:: ACTIVITY ::
All entries should be printed precisely as written.
--
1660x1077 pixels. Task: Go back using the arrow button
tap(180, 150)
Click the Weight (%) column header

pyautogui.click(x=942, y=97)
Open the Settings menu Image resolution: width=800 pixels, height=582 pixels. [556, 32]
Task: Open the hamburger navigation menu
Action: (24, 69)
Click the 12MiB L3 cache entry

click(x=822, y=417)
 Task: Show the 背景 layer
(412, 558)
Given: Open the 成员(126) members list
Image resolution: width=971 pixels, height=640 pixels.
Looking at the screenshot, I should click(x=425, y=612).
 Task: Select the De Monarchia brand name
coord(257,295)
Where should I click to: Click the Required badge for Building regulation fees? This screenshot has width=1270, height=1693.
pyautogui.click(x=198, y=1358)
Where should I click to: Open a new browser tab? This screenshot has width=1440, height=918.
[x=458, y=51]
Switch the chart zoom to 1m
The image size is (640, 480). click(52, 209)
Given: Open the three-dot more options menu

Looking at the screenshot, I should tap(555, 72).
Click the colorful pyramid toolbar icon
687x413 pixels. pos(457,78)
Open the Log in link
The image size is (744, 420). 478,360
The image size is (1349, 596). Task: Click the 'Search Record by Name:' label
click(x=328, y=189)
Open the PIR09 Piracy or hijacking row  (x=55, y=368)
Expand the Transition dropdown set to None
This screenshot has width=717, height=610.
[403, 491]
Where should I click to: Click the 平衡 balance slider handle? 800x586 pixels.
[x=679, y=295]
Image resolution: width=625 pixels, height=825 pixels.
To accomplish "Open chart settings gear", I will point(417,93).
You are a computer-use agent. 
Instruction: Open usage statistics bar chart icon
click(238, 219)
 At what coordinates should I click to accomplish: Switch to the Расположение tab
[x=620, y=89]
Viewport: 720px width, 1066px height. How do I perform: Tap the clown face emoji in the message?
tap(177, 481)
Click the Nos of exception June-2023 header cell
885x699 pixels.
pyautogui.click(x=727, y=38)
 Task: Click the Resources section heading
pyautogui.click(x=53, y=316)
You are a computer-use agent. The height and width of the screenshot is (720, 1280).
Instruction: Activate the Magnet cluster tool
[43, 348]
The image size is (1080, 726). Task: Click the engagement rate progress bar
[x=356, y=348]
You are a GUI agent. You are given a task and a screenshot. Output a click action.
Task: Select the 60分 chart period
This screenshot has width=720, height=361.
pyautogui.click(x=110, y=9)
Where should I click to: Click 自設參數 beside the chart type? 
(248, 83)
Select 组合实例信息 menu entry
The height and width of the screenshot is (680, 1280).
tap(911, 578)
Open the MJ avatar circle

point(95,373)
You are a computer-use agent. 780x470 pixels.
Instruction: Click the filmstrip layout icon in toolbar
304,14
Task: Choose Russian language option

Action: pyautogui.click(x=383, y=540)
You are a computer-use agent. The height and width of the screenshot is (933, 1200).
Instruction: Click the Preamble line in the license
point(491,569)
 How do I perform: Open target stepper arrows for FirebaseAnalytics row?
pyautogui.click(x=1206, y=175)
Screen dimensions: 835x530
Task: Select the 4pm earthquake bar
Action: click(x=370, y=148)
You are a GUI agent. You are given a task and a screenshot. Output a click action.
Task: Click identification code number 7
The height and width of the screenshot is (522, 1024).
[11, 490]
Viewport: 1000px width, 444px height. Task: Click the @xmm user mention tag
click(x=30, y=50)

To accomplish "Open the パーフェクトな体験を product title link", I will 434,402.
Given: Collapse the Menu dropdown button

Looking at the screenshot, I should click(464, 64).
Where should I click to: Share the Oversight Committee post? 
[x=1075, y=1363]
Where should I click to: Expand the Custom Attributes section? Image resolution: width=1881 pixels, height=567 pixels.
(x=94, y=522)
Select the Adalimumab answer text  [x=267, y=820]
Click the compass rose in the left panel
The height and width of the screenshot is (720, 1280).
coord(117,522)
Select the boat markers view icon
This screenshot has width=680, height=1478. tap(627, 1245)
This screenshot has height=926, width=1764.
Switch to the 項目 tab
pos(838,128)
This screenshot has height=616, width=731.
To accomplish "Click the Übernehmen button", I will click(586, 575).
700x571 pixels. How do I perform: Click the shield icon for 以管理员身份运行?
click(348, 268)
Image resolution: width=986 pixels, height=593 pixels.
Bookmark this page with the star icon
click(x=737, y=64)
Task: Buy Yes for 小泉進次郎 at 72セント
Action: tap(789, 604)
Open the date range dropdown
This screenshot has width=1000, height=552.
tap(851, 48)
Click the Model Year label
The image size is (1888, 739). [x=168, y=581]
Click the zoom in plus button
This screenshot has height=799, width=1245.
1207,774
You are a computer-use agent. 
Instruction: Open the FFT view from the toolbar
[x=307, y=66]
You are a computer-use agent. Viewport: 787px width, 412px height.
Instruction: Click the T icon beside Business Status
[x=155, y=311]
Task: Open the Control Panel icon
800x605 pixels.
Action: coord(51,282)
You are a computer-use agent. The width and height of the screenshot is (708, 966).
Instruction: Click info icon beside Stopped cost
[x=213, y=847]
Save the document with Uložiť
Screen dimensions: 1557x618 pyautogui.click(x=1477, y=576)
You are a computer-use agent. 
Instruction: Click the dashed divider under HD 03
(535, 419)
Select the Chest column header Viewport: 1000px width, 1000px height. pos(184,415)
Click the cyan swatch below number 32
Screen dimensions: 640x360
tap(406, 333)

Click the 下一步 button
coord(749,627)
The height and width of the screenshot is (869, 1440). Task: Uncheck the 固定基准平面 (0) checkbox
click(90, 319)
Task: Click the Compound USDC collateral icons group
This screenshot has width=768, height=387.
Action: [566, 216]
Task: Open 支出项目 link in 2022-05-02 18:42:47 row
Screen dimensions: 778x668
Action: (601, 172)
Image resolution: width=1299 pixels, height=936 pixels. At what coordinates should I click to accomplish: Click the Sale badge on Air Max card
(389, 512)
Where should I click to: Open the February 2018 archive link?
--
:: EXPECTED ANSWER ::
1660x1077 pixels. Task: Go back using the arrow button
tap(180, 150)
Click the Weight (%) column header

pyautogui.click(x=942, y=97)
Open the Settings menu Image resolution: width=800 pixels, height=582 pixels. [556, 32]
Task: Open the hamburger navigation menu
Action: (24, 69)
Click the 12MiB L3 cache entry

click(x=822, y=417)
 Task: Show the 背景 layer
(412, 558)
Given: Open the 成员(126) members list
Image resolution: width=971 pixels, height=640 pixels.
Looking at the screenshot, I should click(x=425, y=612).
 Task: Select the De Monarchia brand name
coord(257,295)
Where should I click to: Click the Required badge for Building regulation fees? This screenshot has width=1270, height=1693.
pyautogui.click(x=198, y=1358)
Where should I click to: Open a new browser tab? This screenshot has width=1440, height=918.
[x=458, y=51]
Switch the chart zoom to 1m
The image size is (640, 480). click(52, 209)
Given: Open the three-dot more options menu

Looking at the screenshot, I should tap(555, 72).
Click the colorful pyramid toolbar icon
687x413 pixels. pos(457,78)
Open the Log in link
The image size is (744, 420). 478,360
The image size is (1349, 596). Task: Click the 'Search Record by Name:' label
click(x=328, y=189)
Open the PIR09 Piracy or hijacking row  (x=55, y=368)
Expand the Transition dropdown set to None
This screenshot has width=717, height=610.
[403, 491]
Where should I click to: Click the 平衡 balance slider handle? 800x586 pixels.
[x=679, y=295]
Image resolution: width=625 pixels, height=825 pixels.
To accomplish "Open chart settings gear", I will point(417,93).
You are a computer-use agent. 
Instruction: Open usage statistics bar chart icon
click(238, 219)
 At what coordinates should I click to accomplish: Switch to the Расположение tab
[x=620, y=89]
Viewport: 720px width, 1066px height. How do I perform: Tap the clown face emoji in the message?
tap(177, 481)
Click the Nos of exception June-2023 header cell
885x699 pixels.
pyautogui.click(x=727, y=38)
 Task: Click the Resources section heading
pyautogui.click(x=53, y=316)
You are a computer-use agent. The height and width of the screenshot is (720, 1280).
Instruction: Activate the Magnet cluster tool
[43, 348]
The image size is (1080, 726). Task: Click the engagement rate progress bar
[x=356, y=348]
You are a GUI agent. You are given a task and a screenshot. Output a click action.
Task: Select the 60分 chart period
This screenshot has width=720, height=361.
pyautogui.click(x=110, y=9)
Where should I click to: Click 自設參數 beside the chart type? 
(248, 83)
Select 组合实例信息 menu entry
The height and width of the screenshot is (680, 1280).
tap(911, 578)
Open the MJ avatar circle

point(95,373)
You are a computer-use agent. 780x470 pixels.
Instruction: Click the filmstrip layout icon in toolbar
304,14
Task: Choose Russian language option

Action: pyautogui.click(x=383, y=540)
You are a computer-use agent. The height and width of the screenshot is (933, 1200).
Instruction: Click the Preamble line in the license
point(491,569)
 How do I perform: Open target stepper arrows for FirebaseAnalytics row?
pyautogui.click(x=1206, y=175)
Screen dimensions: 835x530
Task: Select the 4pm earthquake bar
Action: click(x=370, y=148)
You are a GUI agent. You are given a task and a screenshot. Output a click action.
Task: Click identification code number 7
The height and width of the screenshot is (522, 1024).
[11, 490]
Viewport: 1000px width, 444px height. Task: Click the @xmm user mention tag
click(x=30, y=50)

To accomplish "Open the パーフェクトな体験を product title link", I will 434,402.
Given: Collapse the Menu dropdown button

Looking at the screenshot, I should click(464, 64).
Where should I click to: Share the Oversight Committee post? 
[x=1075, y=1363]
Where should I click to: Expand the Custom Attributes section? Image resolution: width=1881 pixels, height=567 pixels.
(x=94, y=522)
Select the Adalimumab answer text  [x=267, y=820]
Click the compass rose in the left panel
The height and width of the screenshot is (720, 1280).
coord(117,522)
Select the boat markers view icon
This screenshot has width=680, height=1478. tap(627, 1245)
This screenshot has height=926, width=1764.
Switch to the 項目 tab
pos(838,128)
This screenshot has height=616, width=731.
To accomplish "Click the Übernehmen button", I will click(586, 575).
700x571 pixels. How do I perform: Click the shield icon for 以管理员身份运行?
click(348, 268)
Image resolution: width=986 pixels, height=593 pixels.
Bookmark this page with the star icon
click(x=737, y=64)
Task: Buy Yes for 小泉進次郎 at 72セント
Action: tap(789, 604)
Open the date range dropdown
This screenshot has width=1000, height=552.
tap(851, 48)
Click the Model Year label
The image size is (1888, 739). [x=168, y=581]
Click the zoom in plus button
This screenshot has height=799, width=1245.
1207,774
You are a computer-use agent. 
Instruction: Open the FFT view from the toolbar
[x=307, y=66]
You are a computer-use agent. Viewport: 787px width, 412px height.
Instruction: Click the T icon beside Business Status
[x=155, y=311]
Task: Open the Control Panel icon
800x605 pixels.
Action: coord(51,282)
You are a computer-use agent. The width and height of the screenshot is (708, 966).
Instruction: Click info icon beside Stopped cost
[x=213, y=847]
Save the document with Uložiť
Screen dimensions: 1557x618 pyautogui.click(x=1477, y=576)
You are a computer-use agent. 
Instruction: Click the dashed divider under HD 03
(535, 419)
Select the Chest column header Viewport: 1000px width, 1000px height. pos(184,415)
Click the cyan swatch below number 32
Screen dimensions: 640x360
tap(406, 333)

Click the 下一步 button
coord(749,627)
The height and width of the screenshot is (869, 1440). Task: Uncheck the 固定基准平面 (0) checkbox
click(90, 319)
Task: Click the Compound USDC collateral icons group
This screenshot has width=768, height=387.
Action: [566, 216]
Task: Open 支出项目 link in 2022-05-02 18:42:47 row
Screen dimensions: 778x668
Action: (601, 172)
Image resolution: width=1299 pixels, height=936 pixels. At what coordinates should I click to accomplish: Click the Sale badge on Air Max card
(389, 512)
Where should I click to: Open the February 2018 archive link?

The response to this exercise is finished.